I guess these new employment numbers mean I had better go out and buy my new home before prices start going up again.
...end snark...
Is there any way to tell if the numbers reflect full time employment or temp/contract employment? I work in the Biotech/Pharma sector and we just hired 6 new employees this quarter, but the status of all them is contract or temporary.
It includes temp and contract employment at business establishments. It doesn't include self-employment though.
Which data are you referring to EconProf? Today's Case Shiller release had San Diego as down for January (both in SA and NSA terms, though less so for the latter).
Cut and pasted from the Case Shiller article I saw:
San Diego and Washington D.C. were the only two markets to record positive year-over-year changes. However, San Diego was up a scant 0.1%, while Washington DC posted a healthier +3.6% annual growth rate.
OK, I assumed we were talking month over month... thanks.

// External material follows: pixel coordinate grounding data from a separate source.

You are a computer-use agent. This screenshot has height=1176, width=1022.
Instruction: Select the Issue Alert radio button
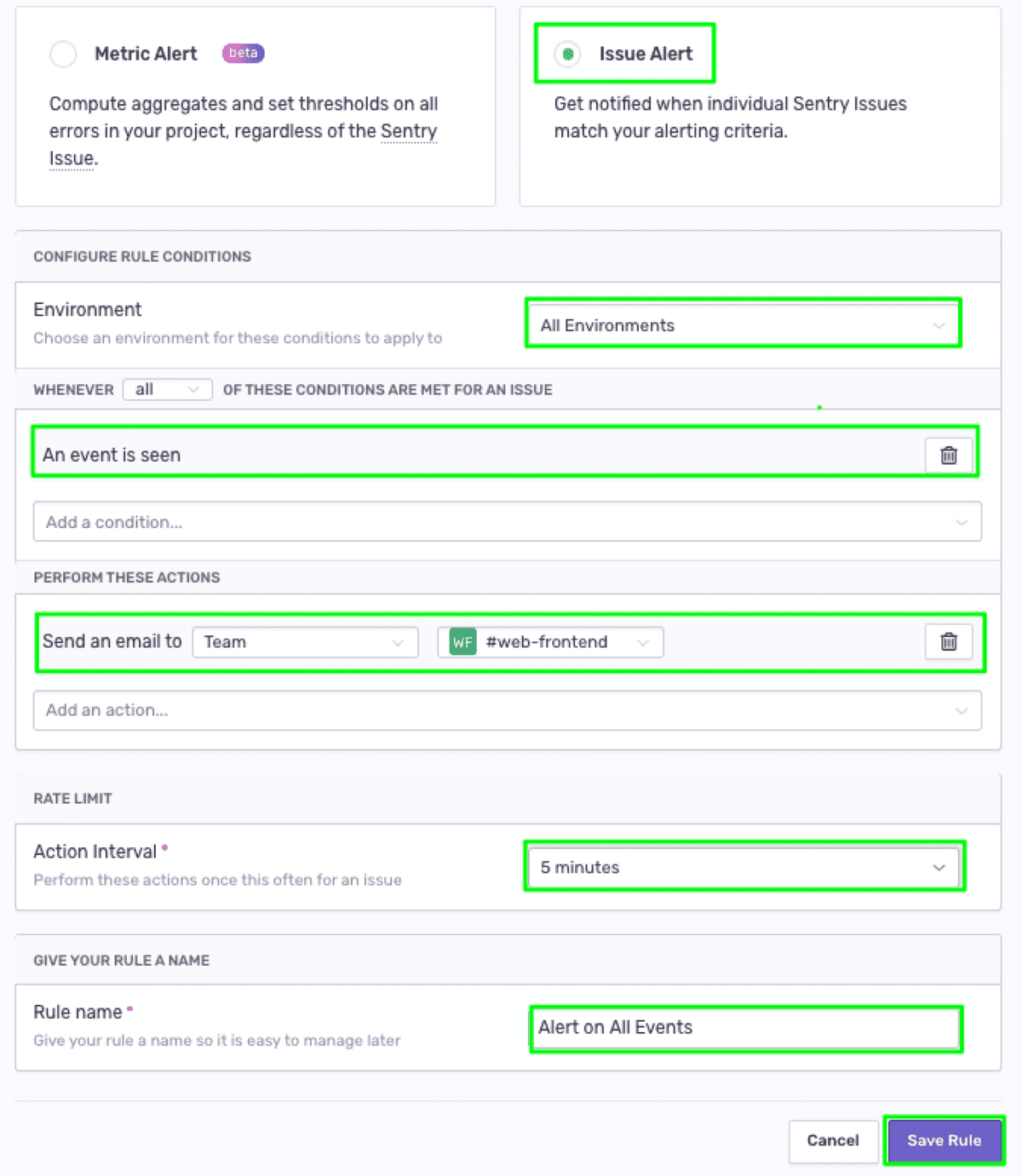click(x=567, y=54)
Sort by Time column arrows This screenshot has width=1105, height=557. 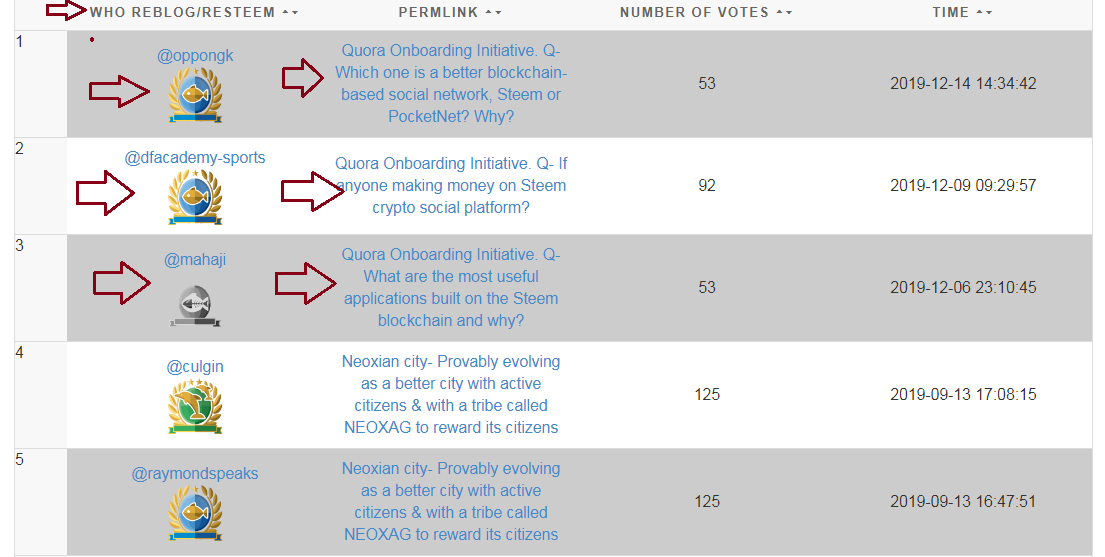point(984,13)
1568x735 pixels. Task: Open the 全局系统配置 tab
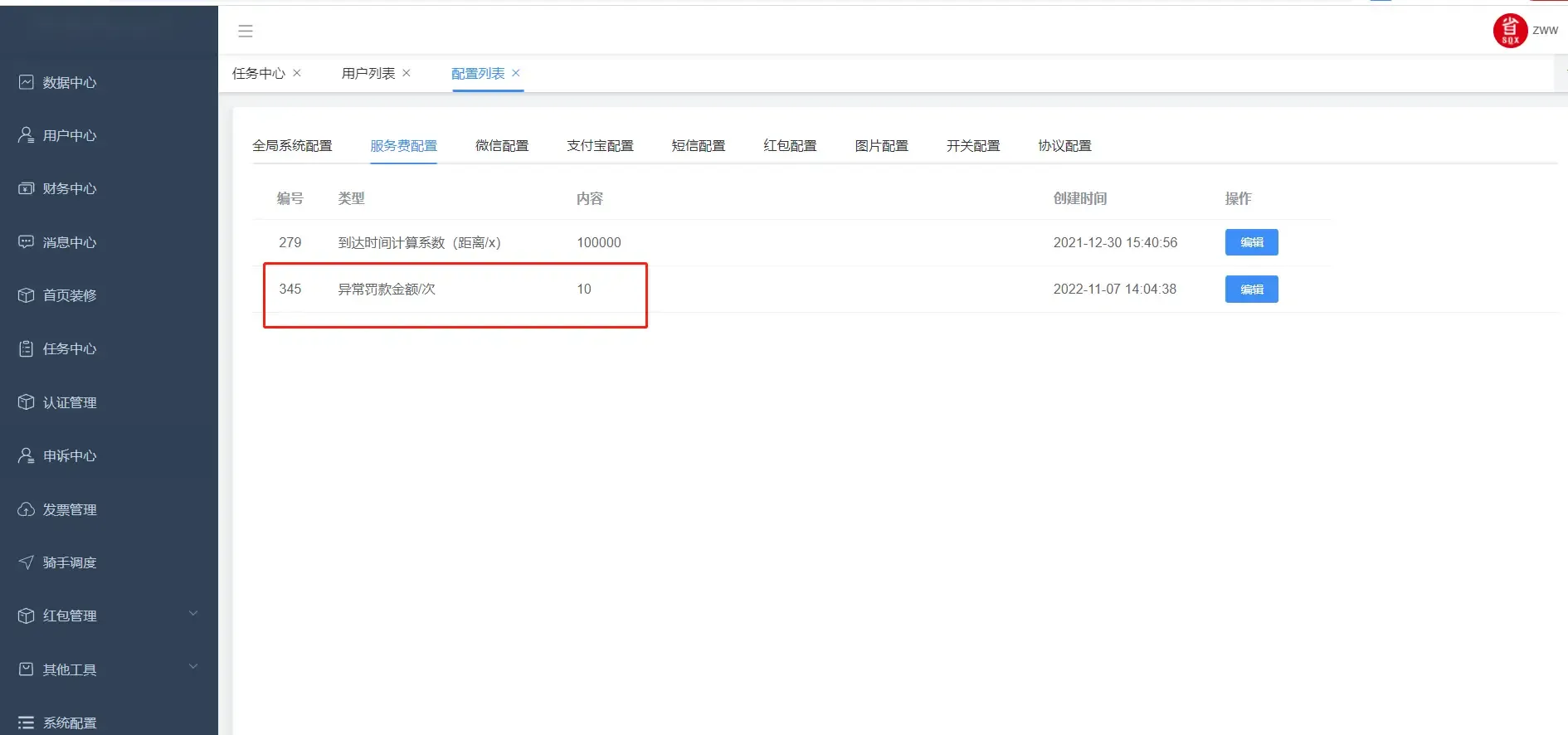click(x=292, y=146)
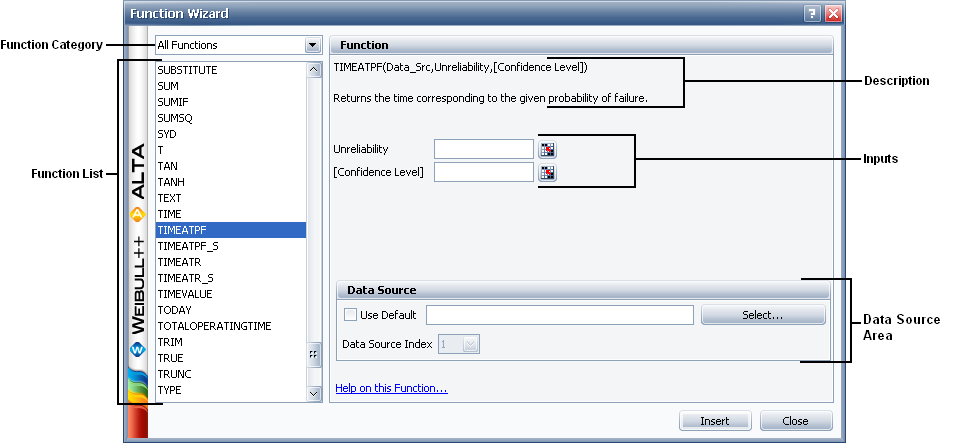This screenshot has height=443, width=966.
Task: Select TIMEATPF_S in the function list
Action: (188, 246)
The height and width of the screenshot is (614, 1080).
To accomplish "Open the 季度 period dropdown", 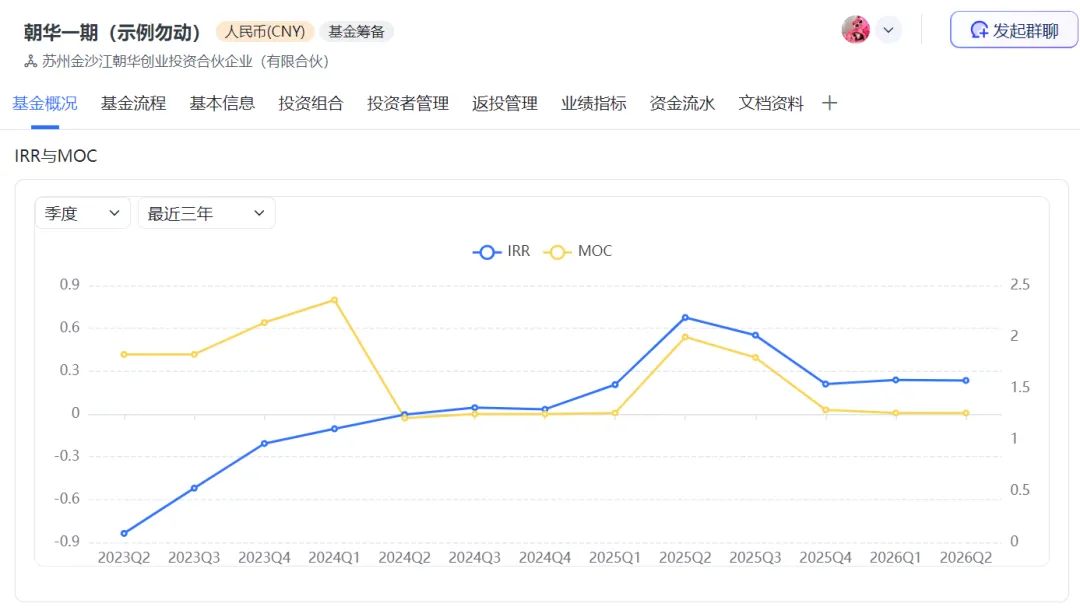I will pyautogui.click(x=82, y=212).
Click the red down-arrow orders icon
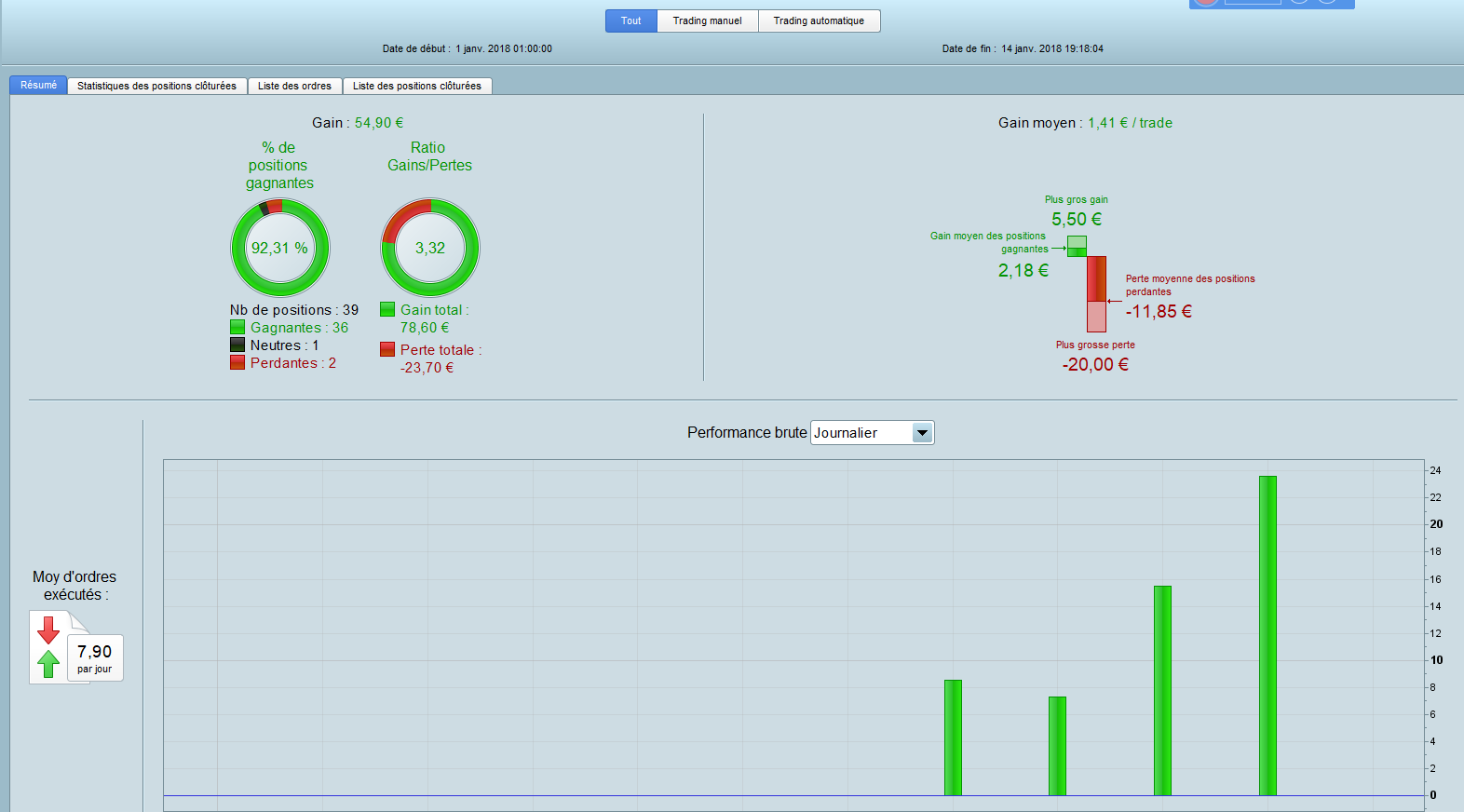1464x812 pixels. click(48, 630)
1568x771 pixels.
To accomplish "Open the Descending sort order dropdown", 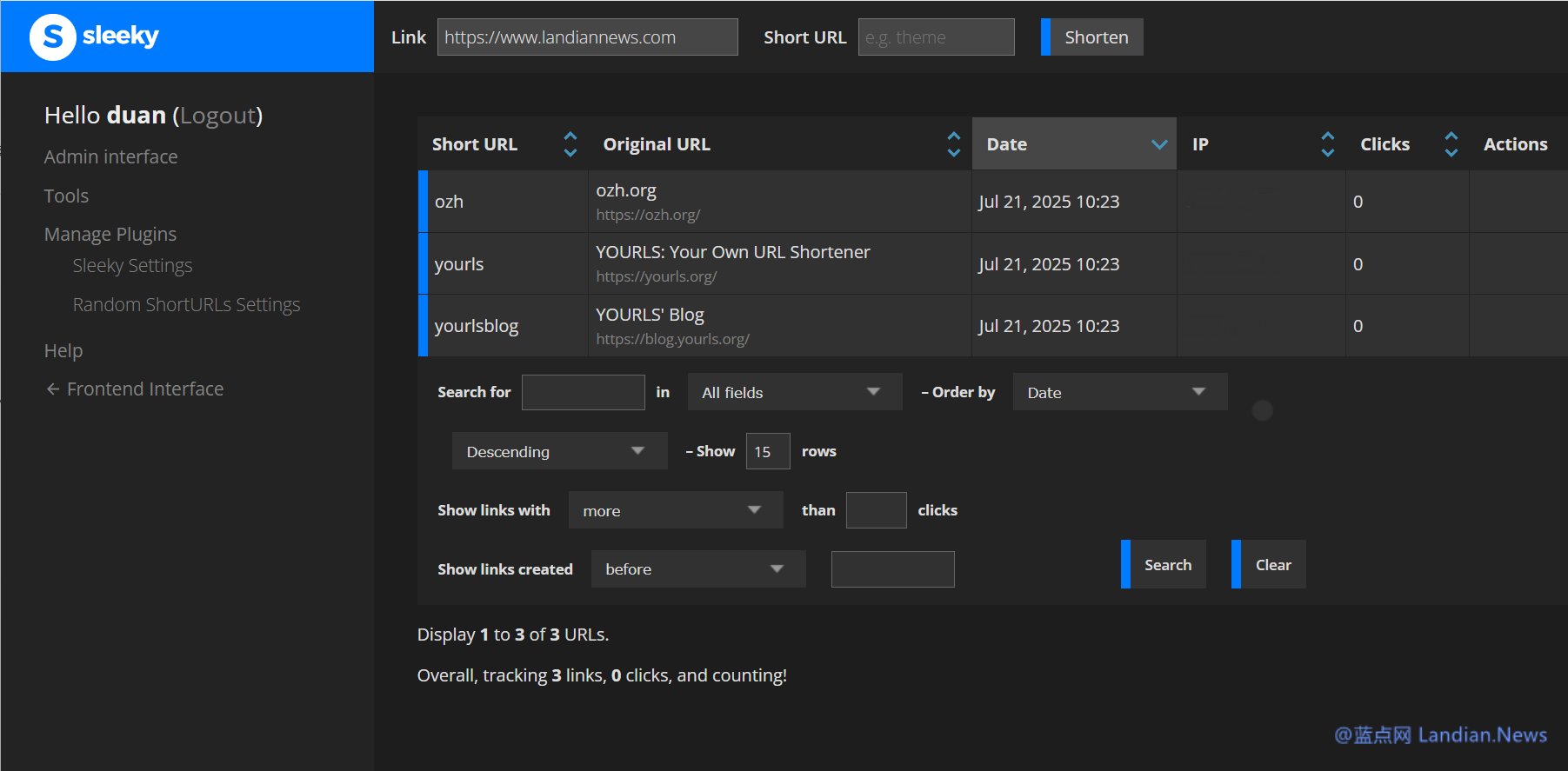I will [558, 451].
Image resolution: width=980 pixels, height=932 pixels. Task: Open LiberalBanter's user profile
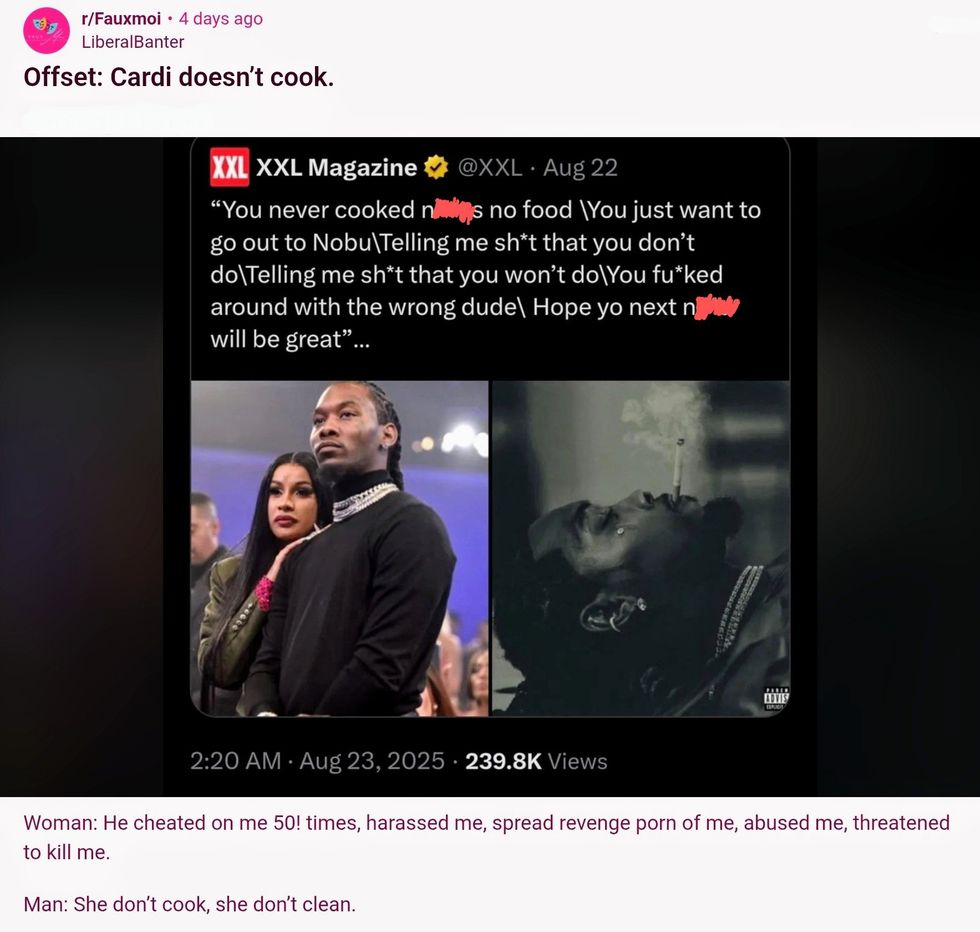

The data suggests to me that we may be nearing the end of the "long flat part" of the graph. While I do not feel we are on the threshold of a period of prosperity, I do feel the eye of the storm has passed. There are always uncertainties, and there always will be, but I think my worries have shifted to inflation as we slowly leave this part of the cycle. I know everyone will have an argument for this rosy outlook of mine, but things never stay the same for long and this is no exception. That said, I still think there's another year of rambling along as far as employment is concerned and perhaps two before real estate changes a whole lot. Interest rates and inflation are the wild cards in the equation.